Threads and Execution Sequence

Clover really gets the concepts of scalability, parallelism and multi-threading. In most cases, you do not need to be aware of this. However, there are circumstances where a good knowledge of this can give you a degree of control that can be essential.

 

Take a look at the graph below. You will see that there are two things going on. At the top, an Orders file is read, sorted and then processed further. Below, we have another read operation, field mapping and then the results are written to another file.

 

Phases

 

Take a look at the top left corner of each component. You will notice that there is a number (our example has 0,1 and 2 used).
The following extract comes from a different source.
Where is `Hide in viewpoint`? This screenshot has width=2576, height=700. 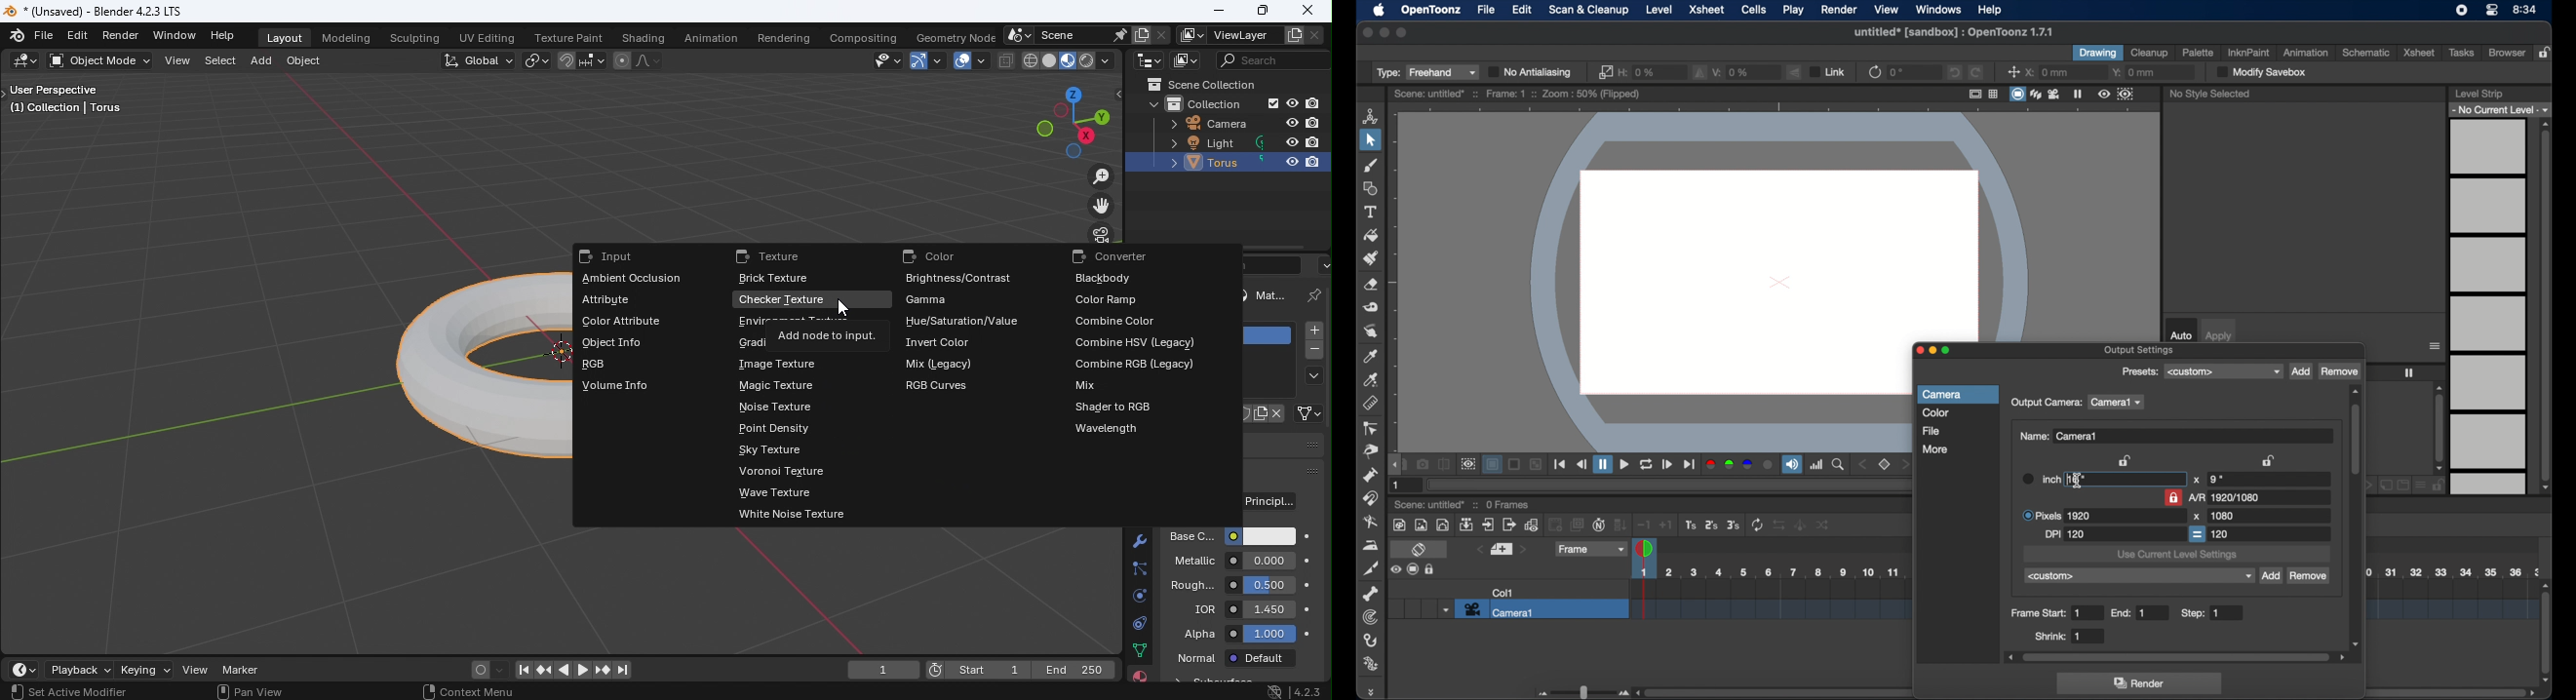
Hide in viewpoint is located at coordinates (1293, 124).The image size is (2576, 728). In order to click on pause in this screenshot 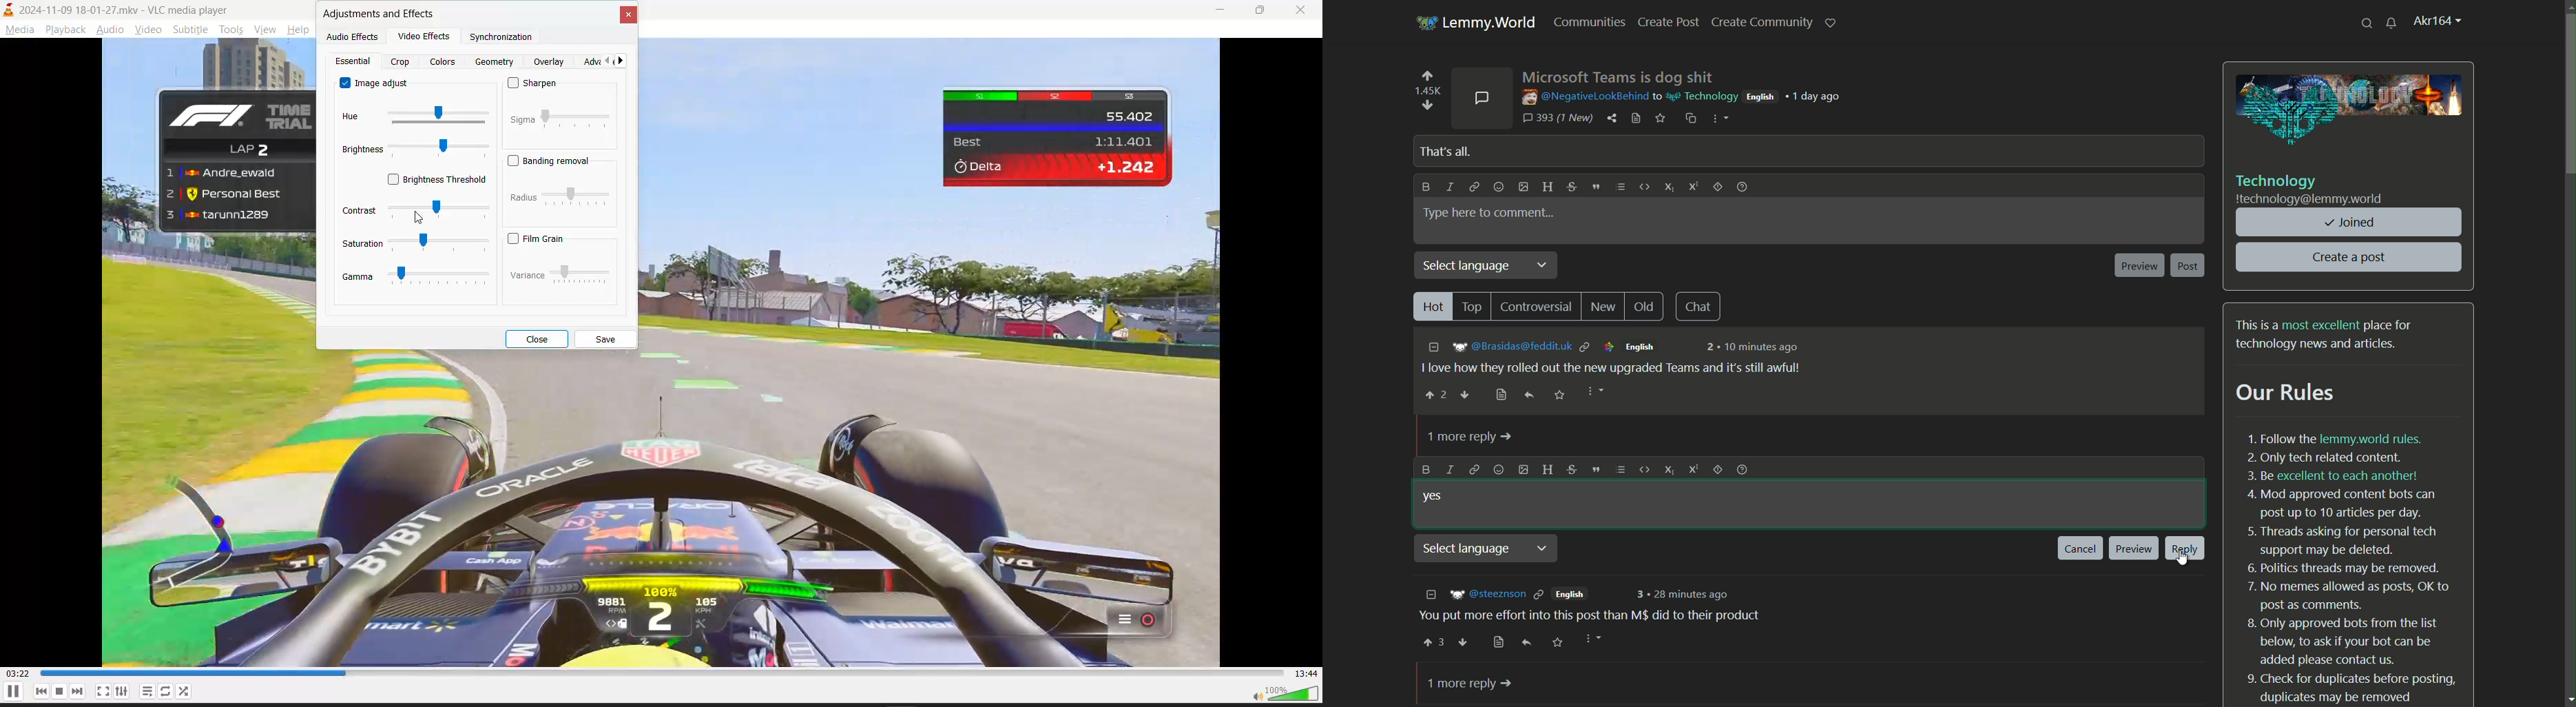, I will do `click(12, 691)`.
Clover does the following with these numbers

 

The lowest Phase number will start to execute
Each component with the same Phase number executes in its own thread, which means it runs in parallel.
The next Phase will only start to execute once each and every component with a lower phase number has finished executing. This means that Phase execute sequentially.
If a Phase terminates with an error, later Phases will not run at all.

 

So in the example graph,

 

The Orders and Customers will be processed in parallel.
The Customer sequence will run through to completion as fast as it can.
The Orders will be processed and fully sorted. The Copy will not start running until the sort has completed sorting all records and the Merge will also not start until the Copy has completed.

 

Here are some other things to note

 

If you change a components phase to a higher number, all components downstream of that component will also have their Phase numbers changed to the same number.
When we say that all components run in parallel, what this means in practice is that whenever a record of data has been processed, the next component downstream will immediately start processing it while the earlier component gets on with the next record. You can see how this allows genuine scalability.

 

By understanding these concepts, you will hopefully recognize when your data processing needs take advantage of this capability.